◆ **What to do**: Reproduce exactly the lines below from the one containing "The image size is (656, 483)." through the one containing "Open Manage Preferences for cookies", including both, and nothing else.

(Stored data)
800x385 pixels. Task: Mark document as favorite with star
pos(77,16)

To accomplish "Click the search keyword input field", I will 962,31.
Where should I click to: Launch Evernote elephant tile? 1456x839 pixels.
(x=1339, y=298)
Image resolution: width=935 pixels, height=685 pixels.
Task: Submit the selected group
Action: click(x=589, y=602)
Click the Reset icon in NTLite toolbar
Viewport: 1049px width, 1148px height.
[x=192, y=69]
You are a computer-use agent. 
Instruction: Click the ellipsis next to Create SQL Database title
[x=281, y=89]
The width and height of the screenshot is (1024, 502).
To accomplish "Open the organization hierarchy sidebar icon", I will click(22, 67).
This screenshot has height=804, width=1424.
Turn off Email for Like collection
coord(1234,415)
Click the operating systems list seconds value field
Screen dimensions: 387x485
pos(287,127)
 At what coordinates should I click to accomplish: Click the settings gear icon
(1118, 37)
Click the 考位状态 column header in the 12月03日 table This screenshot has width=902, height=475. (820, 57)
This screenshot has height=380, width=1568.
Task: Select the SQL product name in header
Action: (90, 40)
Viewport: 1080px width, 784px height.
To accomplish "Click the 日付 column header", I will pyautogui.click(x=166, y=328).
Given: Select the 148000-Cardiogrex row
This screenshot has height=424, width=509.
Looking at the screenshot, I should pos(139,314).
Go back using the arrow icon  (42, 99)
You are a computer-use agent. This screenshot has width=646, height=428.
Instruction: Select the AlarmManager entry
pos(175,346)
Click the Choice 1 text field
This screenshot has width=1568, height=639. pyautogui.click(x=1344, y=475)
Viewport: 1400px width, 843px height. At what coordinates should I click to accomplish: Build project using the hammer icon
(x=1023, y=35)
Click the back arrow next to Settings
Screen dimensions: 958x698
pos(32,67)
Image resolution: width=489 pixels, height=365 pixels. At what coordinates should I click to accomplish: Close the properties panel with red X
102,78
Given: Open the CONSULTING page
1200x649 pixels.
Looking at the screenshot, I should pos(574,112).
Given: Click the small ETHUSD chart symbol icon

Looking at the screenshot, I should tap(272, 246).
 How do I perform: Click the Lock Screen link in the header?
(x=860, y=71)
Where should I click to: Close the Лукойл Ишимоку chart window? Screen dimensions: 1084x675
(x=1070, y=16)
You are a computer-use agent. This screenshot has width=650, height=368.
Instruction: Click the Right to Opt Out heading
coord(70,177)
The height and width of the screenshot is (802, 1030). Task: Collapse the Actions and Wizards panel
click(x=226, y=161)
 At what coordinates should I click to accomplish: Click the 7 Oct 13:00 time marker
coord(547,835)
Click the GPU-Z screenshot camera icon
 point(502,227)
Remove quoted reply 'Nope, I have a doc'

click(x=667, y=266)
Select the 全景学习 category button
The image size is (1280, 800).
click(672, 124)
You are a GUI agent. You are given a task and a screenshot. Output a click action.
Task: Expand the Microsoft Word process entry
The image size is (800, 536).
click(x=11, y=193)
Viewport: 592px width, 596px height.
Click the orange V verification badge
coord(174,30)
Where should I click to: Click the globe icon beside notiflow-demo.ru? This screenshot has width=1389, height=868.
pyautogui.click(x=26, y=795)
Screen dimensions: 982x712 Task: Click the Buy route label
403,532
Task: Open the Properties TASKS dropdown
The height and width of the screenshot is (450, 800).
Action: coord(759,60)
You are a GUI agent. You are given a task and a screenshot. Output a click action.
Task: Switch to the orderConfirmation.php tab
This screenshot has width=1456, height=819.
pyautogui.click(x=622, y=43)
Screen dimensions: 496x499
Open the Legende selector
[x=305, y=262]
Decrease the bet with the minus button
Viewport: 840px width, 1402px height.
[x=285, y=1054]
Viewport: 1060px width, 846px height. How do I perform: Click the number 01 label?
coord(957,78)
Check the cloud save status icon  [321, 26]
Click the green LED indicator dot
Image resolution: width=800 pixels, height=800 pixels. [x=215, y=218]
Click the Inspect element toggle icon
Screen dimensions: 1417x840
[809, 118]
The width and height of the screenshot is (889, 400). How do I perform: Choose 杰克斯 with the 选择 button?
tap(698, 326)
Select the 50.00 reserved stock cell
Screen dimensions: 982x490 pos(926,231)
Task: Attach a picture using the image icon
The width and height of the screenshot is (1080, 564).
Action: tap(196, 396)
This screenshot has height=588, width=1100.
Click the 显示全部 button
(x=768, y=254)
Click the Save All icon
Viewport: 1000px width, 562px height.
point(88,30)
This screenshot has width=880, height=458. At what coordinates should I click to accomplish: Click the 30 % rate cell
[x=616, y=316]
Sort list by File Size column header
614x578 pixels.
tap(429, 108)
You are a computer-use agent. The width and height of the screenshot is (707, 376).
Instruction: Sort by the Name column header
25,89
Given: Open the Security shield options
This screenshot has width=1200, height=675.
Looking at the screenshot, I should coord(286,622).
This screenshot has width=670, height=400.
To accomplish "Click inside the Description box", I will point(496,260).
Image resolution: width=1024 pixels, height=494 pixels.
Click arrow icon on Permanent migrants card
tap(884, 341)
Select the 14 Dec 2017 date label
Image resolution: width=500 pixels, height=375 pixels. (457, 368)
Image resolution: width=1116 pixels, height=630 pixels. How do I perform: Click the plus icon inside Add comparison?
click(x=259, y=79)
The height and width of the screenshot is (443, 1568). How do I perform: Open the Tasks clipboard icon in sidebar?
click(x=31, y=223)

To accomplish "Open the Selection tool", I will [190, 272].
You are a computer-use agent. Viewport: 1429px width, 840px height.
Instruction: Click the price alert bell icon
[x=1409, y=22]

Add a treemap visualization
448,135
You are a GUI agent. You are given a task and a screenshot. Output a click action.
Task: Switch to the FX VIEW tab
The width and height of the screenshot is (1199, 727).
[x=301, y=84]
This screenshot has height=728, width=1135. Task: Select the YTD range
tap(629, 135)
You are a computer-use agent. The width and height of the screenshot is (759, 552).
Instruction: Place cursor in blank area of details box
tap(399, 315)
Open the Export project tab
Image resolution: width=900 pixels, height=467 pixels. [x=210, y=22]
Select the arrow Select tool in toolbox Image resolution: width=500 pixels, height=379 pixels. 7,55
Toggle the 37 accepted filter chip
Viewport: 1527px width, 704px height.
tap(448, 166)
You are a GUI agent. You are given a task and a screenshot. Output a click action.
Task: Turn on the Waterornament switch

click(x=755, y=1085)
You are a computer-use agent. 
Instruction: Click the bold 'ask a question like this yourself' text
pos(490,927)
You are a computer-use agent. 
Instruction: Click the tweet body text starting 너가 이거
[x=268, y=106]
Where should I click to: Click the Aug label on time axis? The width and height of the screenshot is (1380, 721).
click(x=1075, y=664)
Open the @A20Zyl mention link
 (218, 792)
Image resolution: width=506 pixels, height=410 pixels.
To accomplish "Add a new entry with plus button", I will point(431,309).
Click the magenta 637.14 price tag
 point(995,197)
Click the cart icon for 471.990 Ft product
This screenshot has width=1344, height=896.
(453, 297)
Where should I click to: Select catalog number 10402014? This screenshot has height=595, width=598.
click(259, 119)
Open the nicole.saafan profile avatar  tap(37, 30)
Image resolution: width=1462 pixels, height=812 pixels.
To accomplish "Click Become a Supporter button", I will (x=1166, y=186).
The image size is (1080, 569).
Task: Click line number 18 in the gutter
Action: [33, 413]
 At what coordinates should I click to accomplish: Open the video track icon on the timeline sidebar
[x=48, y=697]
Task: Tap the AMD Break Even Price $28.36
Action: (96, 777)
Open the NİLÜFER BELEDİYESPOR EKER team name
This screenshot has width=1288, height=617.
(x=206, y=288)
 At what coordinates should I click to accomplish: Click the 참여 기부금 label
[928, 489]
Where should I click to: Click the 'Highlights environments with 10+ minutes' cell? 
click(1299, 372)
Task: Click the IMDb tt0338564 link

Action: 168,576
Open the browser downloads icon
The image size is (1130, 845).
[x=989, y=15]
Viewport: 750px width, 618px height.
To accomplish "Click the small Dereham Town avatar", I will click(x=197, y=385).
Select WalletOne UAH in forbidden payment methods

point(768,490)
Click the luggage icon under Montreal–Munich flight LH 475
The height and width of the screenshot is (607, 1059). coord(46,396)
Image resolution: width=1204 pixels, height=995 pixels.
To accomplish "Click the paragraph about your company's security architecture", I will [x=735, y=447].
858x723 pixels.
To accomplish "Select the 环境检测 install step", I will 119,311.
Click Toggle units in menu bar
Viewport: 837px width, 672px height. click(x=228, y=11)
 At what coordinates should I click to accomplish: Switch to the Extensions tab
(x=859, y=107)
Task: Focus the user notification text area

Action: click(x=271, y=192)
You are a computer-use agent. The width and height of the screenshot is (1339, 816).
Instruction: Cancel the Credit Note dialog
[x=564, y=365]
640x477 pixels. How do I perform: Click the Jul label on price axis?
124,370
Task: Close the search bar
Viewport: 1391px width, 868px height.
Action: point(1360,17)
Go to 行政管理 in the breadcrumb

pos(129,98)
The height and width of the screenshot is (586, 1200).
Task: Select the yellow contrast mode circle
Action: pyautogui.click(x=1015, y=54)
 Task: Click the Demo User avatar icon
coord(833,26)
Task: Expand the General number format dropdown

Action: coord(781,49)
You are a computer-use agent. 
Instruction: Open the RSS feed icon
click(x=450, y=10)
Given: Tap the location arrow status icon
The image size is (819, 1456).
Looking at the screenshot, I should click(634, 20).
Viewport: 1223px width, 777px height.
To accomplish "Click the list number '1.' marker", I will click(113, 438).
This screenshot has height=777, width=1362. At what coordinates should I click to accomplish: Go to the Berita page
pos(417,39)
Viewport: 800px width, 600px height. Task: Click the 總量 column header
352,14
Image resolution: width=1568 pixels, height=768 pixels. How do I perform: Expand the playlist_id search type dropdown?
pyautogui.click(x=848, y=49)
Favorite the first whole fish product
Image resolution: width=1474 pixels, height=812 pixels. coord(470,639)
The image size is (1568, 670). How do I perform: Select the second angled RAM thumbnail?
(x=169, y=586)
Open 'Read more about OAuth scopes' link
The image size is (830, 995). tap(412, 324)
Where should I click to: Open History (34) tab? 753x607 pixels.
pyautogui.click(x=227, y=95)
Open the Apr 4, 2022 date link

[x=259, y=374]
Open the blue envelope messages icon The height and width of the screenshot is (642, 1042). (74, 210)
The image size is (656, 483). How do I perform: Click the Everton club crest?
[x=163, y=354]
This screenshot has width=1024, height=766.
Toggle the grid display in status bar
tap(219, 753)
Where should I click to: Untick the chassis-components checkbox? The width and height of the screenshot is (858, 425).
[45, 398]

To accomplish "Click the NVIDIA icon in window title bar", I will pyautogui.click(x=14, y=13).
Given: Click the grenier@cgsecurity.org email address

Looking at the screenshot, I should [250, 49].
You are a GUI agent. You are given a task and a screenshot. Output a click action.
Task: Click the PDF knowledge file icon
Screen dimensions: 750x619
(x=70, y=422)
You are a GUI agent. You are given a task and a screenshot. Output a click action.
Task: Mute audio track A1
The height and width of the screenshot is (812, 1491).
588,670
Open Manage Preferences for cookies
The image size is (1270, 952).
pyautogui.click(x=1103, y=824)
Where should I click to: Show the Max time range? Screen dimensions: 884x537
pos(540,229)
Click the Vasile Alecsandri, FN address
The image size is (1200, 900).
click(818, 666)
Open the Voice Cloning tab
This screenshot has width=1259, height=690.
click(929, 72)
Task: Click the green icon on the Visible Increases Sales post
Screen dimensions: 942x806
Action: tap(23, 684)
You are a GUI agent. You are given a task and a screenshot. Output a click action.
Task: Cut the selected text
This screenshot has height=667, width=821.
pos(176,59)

◆ **Answer area**:
The image size is (656, 483). How do I perform: Click the Everton club crest?
[x=163, y=354]
This screenshot has width=1024, height=766.
Toggle the grid display in status bar
tap(219, 753)
Where should I click to: Untick the chassis-components checkbox? The width and height of the screenshot is (858, 425).
[45, 398]

To accomplish "Click the NVIDIA icon in window title bar", I will pyautogui.click(x=14, y=13).
Given: Click the grenier@cgsecurity.org email address

Looking at the screenshot, I should [250, 49].
You are a GUI agent. You are given a task and a screenshot. Output a click action.
Task: Click the PDF knowledge file icon
Screen dimensions: 750x619
(x=70, y=422)
You are a GUI agent. You are given a task and a screenshot. Output a click action.
Task: Mute audio track A1
The height and width of the screenshot is (812, 1491).
588,670
Open Manage Preferences for cookies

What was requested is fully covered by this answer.